Figure 6C: In the UMAP, we should read ‘’astrocytes’’ instead of ‘’astrozytes’’. In the legend, ‘’?’’ could be replaced by ‘’undefined’’.

Author Response

   

We thank the reviewer for the positive evaluation of our manuscript. In the following, we will address the remaining minor concerns. 

1) The authors should explain why the treatments  started as late as 70 days post-immunization. Scose plateau was reached way earlier, couldn’t this consitute SPMS model? CNS damage shoudn’t be resversible this late in the disease. In the discussion, the authors explain that the late treatment is to remove the immune component of the disease in order to focus on the neurodegeneration aspect of the disease. However, we have no evidence in the text at which time point the immune component of the disease is remove and if an earlier treatment would have been possible. 

We would like to thank the reviewer for this comment. Indeed, the score plateau was reached considerably before the onset of the treatment in our study. However, we have previously demonstrated that remyelination predominantly occurs in the late disease stage in MP4-induced EAE in C57BL/6 mice. Comparing acute (peak disease), chronic (three months after EAE onset) and long-term (six months after EAE onset) disease, Prinz et al. showed significantly more remyelinating and simultaneously less demyelinating nerve fibers per mm2 in the long-term disease compared to earlier time points (Prinz et al., PLoS One, 2015). This is why we have chosen the late time point for treatment start. We have extended the discussion accordingly on page 16 of the revised manuscript.

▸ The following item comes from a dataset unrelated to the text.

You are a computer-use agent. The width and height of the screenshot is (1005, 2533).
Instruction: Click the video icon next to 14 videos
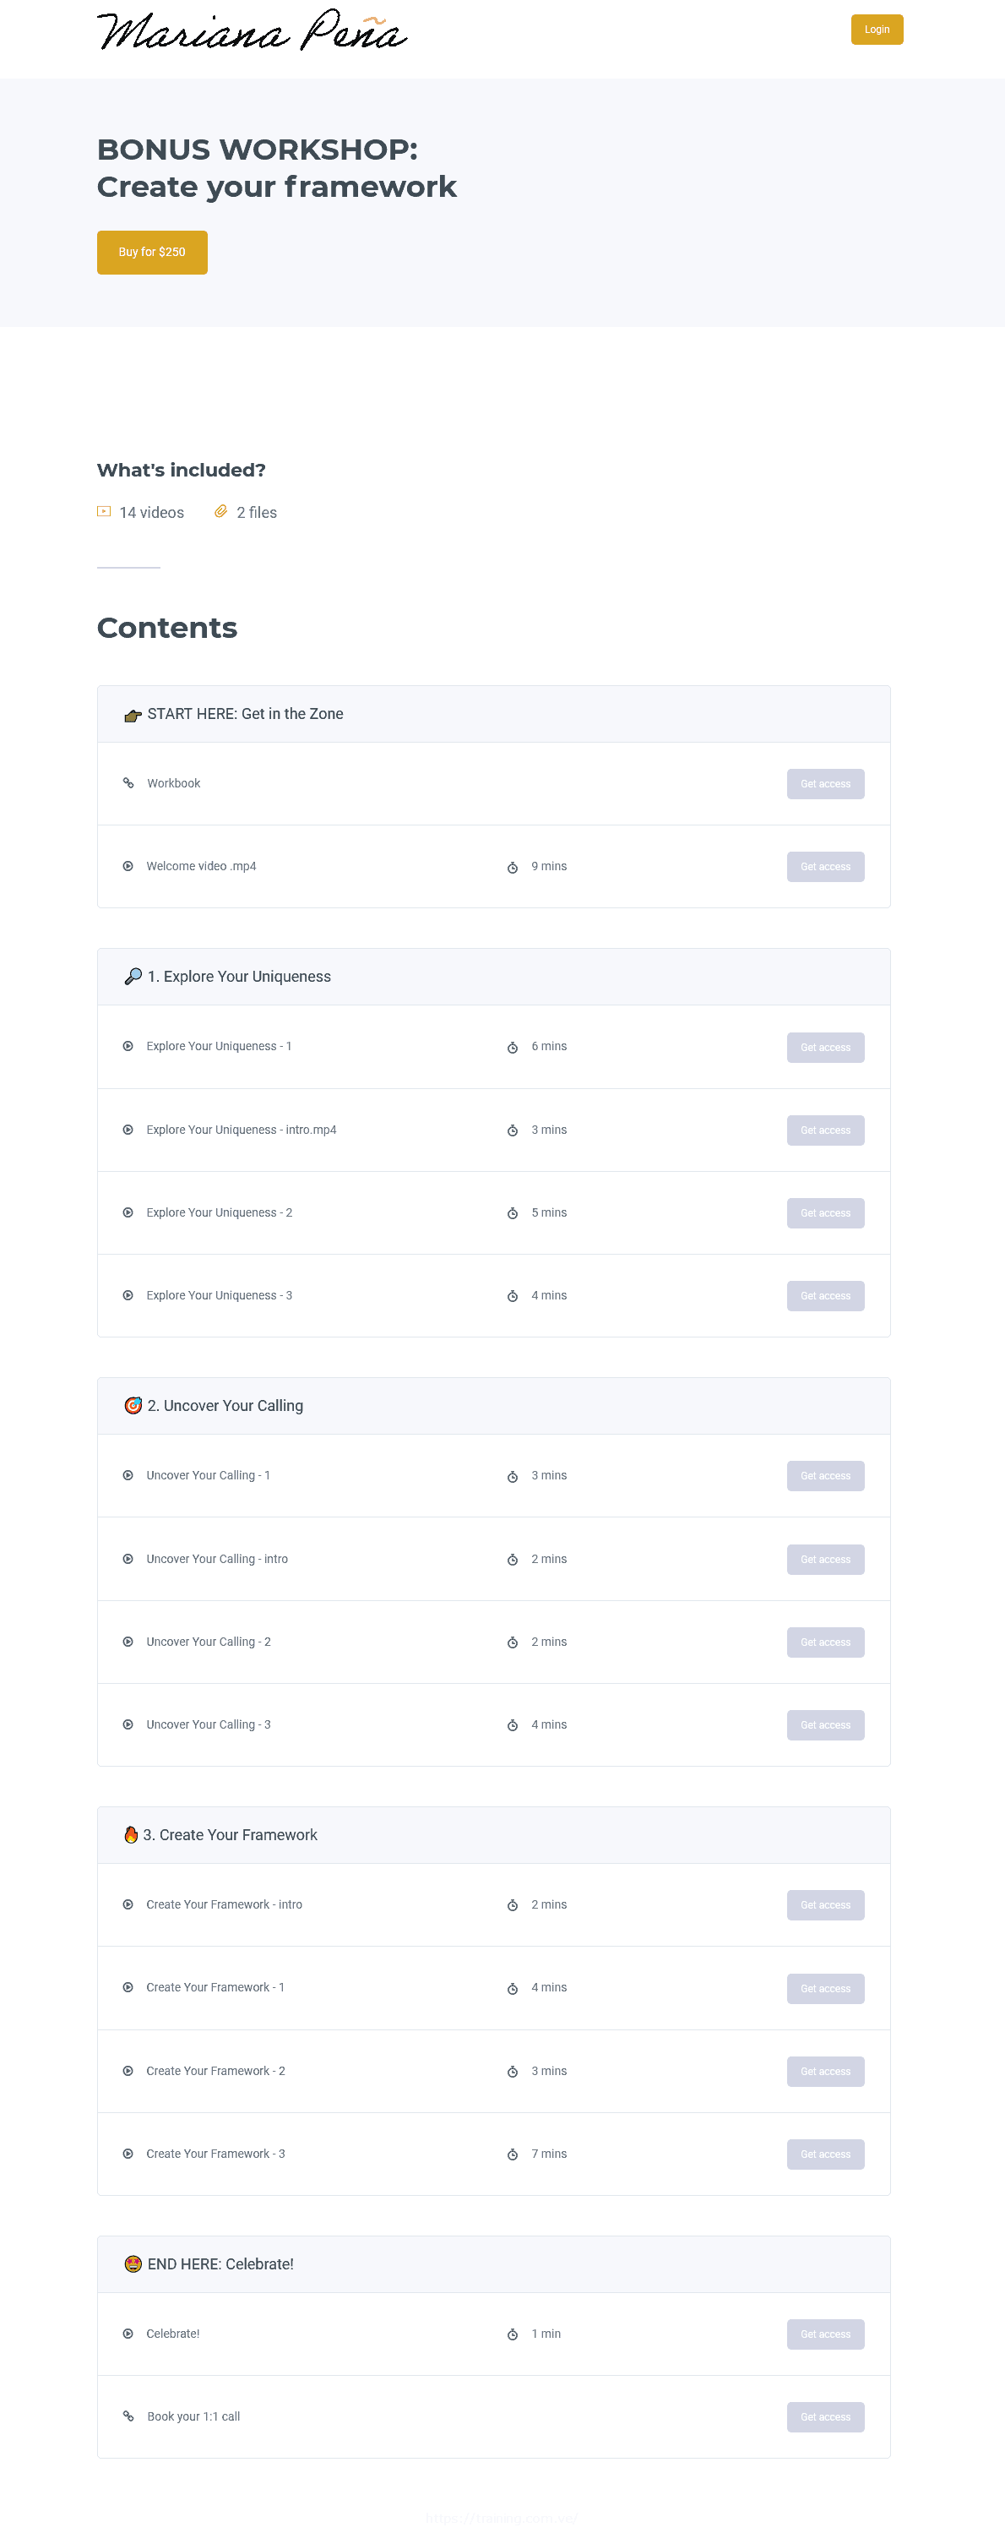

In addition, we have modified our statement that there is no immune component in late-stage disease because this was indeed not quite correct.

2) The authors should develop more about the mechanisms underlying Dcn regulation. The others should develop on the proinflammatory genes associated with a worse MS outcome found in the scRNAseq and their lack of effect on the mouse disease progression.

Following the reviewer’s suggestion, we have included a discussion on Dcn regulation on pages 16 and 17 of the revised manuscript. In addition, we now elaborate further on the upregulation of proinflammatory genes in the siponimod group on page 18 of the revised manuscript.

3) Figure 6C: In the UMAP, we should read ‘’astrocytes’’ instead of ‘’astrozytes’’. In the legend, ‘’?’’ could be replaced by ‘’undefined’’.

Figure 6 shows single cell RNA sequencing results of the enteric nervous system. Hence, we believe that the reviewer rather refers to Figure 9. Figure 9C has been modified accordingly.